The risk of over-indebtedness arises when the level of credits and charges that one has to pay every month reaches a critical threshold. The consequence is that we can find ourselves in a reimbursement incident, or even stuck with Good Finance. However, there are ways to deal with over-indebtedness. Overview.
WHAT IS OVER-INDEBTEDNESS?
According to the definition of Good Finance, we are in a situation of over-indebtedness if we do not succeed, despite our efforts and in a sustainable manner:
- repay monthly credit payments;
- and/or more generally to deal with non-professional debts.
Over-indebtedness is therefore no longer defined by a maximum debt ratio, but rather by the inability to be able to pay your monthly payments. There are several causes for over-indebtedness:
- generational support: elderly people who must help their descendants;
- the common use of credit: people who use revolving credit too often, without repaying it;
- the constrained budget: people who alternate work and inactivity phases, making their financial situation unstable, requiring borrowing;
- loss of employment and therefore of income;
- life events such as divorce, death, etc.

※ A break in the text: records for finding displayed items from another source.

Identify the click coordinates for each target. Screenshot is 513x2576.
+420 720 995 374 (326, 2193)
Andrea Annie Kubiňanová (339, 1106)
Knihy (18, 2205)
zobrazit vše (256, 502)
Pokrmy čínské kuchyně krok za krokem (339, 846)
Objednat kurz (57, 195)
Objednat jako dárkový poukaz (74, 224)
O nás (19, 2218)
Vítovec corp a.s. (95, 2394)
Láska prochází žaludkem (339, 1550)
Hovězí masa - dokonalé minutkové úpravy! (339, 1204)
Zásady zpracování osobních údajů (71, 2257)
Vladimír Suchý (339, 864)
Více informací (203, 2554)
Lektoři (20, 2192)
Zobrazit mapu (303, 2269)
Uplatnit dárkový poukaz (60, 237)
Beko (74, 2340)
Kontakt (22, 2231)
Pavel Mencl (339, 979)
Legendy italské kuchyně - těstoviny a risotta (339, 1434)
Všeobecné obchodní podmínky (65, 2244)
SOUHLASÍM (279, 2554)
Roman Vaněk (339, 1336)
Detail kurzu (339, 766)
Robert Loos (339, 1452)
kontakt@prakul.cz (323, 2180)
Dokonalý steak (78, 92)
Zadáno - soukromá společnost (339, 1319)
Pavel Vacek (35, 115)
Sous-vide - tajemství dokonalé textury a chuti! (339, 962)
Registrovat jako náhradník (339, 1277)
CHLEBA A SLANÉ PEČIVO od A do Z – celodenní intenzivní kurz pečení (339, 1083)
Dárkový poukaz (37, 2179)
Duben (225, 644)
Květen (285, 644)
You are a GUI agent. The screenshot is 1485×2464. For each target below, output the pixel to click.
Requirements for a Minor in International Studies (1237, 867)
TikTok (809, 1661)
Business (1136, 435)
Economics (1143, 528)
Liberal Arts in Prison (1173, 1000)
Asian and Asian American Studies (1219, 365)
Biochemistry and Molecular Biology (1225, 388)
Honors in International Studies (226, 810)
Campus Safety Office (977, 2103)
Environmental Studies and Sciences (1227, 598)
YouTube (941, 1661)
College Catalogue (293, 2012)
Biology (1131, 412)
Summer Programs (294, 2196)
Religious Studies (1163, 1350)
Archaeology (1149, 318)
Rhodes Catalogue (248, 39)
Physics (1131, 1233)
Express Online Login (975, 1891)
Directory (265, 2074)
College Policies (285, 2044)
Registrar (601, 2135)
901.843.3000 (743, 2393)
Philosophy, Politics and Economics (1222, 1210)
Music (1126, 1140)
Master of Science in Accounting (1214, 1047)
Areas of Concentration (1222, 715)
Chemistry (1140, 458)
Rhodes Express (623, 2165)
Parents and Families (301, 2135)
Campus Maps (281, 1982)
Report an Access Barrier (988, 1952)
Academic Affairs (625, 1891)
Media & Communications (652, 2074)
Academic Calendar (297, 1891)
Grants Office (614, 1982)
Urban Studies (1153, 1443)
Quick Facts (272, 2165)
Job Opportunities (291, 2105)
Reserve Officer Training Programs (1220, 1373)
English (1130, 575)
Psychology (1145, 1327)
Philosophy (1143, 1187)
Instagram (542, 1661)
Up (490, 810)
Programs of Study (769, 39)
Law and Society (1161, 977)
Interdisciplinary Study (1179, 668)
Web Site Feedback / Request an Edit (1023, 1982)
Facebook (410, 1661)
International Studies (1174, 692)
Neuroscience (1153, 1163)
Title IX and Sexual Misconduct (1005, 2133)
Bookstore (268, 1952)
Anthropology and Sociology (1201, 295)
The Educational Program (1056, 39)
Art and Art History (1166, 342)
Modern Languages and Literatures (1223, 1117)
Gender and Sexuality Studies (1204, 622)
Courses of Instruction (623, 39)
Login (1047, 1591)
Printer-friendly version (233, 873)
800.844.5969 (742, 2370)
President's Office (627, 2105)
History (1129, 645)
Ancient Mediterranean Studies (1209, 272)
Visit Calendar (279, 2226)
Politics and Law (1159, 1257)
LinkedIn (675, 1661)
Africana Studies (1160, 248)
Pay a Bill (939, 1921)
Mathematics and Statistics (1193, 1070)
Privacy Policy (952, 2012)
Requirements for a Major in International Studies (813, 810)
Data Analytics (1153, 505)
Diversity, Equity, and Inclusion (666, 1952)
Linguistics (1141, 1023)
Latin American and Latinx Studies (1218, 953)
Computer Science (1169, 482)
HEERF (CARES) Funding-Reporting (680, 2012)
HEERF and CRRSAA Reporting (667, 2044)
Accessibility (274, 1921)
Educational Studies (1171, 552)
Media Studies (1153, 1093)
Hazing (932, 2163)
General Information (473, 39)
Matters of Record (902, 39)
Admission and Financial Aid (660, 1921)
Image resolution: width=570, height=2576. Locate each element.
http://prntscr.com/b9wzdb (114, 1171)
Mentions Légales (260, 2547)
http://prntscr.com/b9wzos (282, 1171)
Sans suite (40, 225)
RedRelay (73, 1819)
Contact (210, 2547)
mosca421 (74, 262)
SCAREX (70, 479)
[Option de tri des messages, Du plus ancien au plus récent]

THE CONSEQUENCES OF OVER-DEBT
The consequences of over-indebtedness are that the debtor is ultimately in repayment incident, even in payment incident. These two cases are not to be taken lightly:
- in the event of repeated repayment incidents, the credit institution may demand total settlement of the debt, putting the borrower in a delicate situation;
- in the event of a payment incident, it triggers a registration in the Good Finance (FICP) National Credit Repayment Incident File. This registration immediately results in the impossibility of contracting any new credit but can be deleted if the situation is resolved quickly.
You must not wait until you are in debt to react, but take measures as soon as possible to reduce your debt.
THE RISKS OF REVOLVING CREDIT?
Revolving credit, or revolving credit, is a form of consumer credit that should be used sparingly because it gives the impression of having a piggy bank from which one can draw whenever one needs it. This has the effect of considerably increasing its debt:
- if 3,000 dollars are used, the monthly payments are only 50 dollars;
- if 7,500 dollars are used, the monthly payments increase to 200 dollars;
- if you use 18,000 dollars, monthly payments reach 500 dollars!
In addition, the cost of this type of credit is the most expensive in the market with that of the authorized overdraft. It can be 20%!
The conventional consumer credit or personal loan determines in advance the monthly payment that must be repaid and which remains the same for the duration of the credit. So, no unpleasant surprises and you can manage your budget more easily.
HOW TO DEFINE YOUR DEBT RATE?
The debt ratio is the ratio of repayment of loans that one has contracted to income.
You can easily calculate your debt ratio using this formula:
- Debt ratio = (borrowing charge) × 100 ÷ (net income)
If this calculation seems complicated, it is even easier to use a financial calculator or online debt rate simulators.
The maximum debt ratio is considered to be 33%. It is in any case on this figure that most credit organizations base themselves when taking out a personal loan.
Note that this figure is relative because it depends on the importance of household income. A low-income household will be notified not to exceed 30%, while a high-income household may more readily exceed 40%. The difference lies in fact in the remainder to live, higher in the second case.
HOW TO AVOID OVER-INDEBTEDNESS?
There are several ways to avoid over-indebtedness:
- you must first get involved in monitoring your budget;
- do not buy blind and use credit without calculating the weight of it on your budget;
- savings are a good way of coping with the vagaries of life;
- the repurchase of credit can decrease the debt ratio.
In all cases, you must act as soon as you feel that you are in a difficult situation, even if it is only temporary: this avoids many costs.